A Ingratidão é o pior dos venenos, é a dilaceração da alma de quem pratica e o choro silencioso de quem é vitíma.

Marcelo Passos, pelo espírito de Dr. Bezerra de Menezes

sábado, 1 de dezembro de 2012

SIMPLESMENTE UMA ROUPAGEM MAIS NADA




No império da beleza exterior em sua grande maioria aprisiona irmãos a roupagem perfeita, a beleza idealizada e até mesmo o cartão de visita. Mas do que adianta uma roupa bonita se as vezes não saberemos nos comportar nela? E as vezes sem utilização em todo sentido?

Todo zelo seja em qual circunstancia for, é essencial e necessário, afinal temos que preservar tudo que temos e agradecer, principalmente se esse bem a zelar nos é fundamental na manutenção do bem estar.

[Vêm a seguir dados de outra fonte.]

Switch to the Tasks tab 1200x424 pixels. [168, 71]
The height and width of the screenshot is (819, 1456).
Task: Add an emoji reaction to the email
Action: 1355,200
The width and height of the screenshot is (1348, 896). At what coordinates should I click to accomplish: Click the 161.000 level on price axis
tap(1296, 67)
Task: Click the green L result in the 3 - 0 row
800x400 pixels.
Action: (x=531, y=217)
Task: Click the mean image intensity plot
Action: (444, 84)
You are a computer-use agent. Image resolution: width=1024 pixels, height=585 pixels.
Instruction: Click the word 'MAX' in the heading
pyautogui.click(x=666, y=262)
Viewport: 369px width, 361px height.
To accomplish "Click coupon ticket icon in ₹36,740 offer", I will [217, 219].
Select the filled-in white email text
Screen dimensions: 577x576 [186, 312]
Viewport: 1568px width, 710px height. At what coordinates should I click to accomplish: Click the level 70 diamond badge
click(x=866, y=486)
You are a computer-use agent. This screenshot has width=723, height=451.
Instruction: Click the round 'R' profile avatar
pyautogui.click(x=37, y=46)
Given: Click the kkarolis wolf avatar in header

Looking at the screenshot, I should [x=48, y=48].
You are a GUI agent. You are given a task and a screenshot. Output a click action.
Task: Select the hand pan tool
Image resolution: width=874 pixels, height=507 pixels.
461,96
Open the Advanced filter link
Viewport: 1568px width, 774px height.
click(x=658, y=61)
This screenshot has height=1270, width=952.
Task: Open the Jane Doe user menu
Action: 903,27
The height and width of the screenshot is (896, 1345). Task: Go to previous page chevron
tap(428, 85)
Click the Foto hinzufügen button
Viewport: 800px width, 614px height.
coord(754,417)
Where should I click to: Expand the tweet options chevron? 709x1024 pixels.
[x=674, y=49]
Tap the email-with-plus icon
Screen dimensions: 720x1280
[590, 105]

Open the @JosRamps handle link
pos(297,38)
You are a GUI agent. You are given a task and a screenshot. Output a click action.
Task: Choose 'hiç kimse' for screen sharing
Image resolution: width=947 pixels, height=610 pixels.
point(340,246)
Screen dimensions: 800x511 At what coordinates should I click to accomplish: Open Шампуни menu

Uma torneira desde a mais simples a mais sofisticada tem a mesma finalidade, expelir a água. Um automóvel do mais humilde ao mais moderno também tem o mesmo proposito, conduzir. Um relógio a mesma coisa, do mais barato ao mais caro, vão marcar o mesmo horário. Todas essas situações entre muitas outras nos mostra que pode existir marcas famosas quanto não, no fim todos realizarão o mesmo serviço, uns mais modernos e atrativos outros nem tanto, apenas o essencial como todos.

Somos assim irmãos, temos uma roupagem que abriga o nosso espirito, o nosso corpo material. Devemos zelar por ele, afinal é ele que sustenta nossa alma pela passagem ao planeta, lembrando que, nossos irmãos do miserável ao magnata tem a  mesma  finalidade, evoluir, prosperar e respeitar uns aos outros, pois nenhum irmão é mais importante do que outro, independente das posses materiais, lembrando que um desaventurado pode salva-se no reino do que o magnata com toda suas posses e culturas universais. No findar somos todos gêmeos. 

Por isso devemos preocupar mais com nosso conteúdo, para com a salvação do espírito, pois ao deixarmos o planeta, também deixaremos nossa roupagem e partiremos com que praticamos em toda a importância do espírito.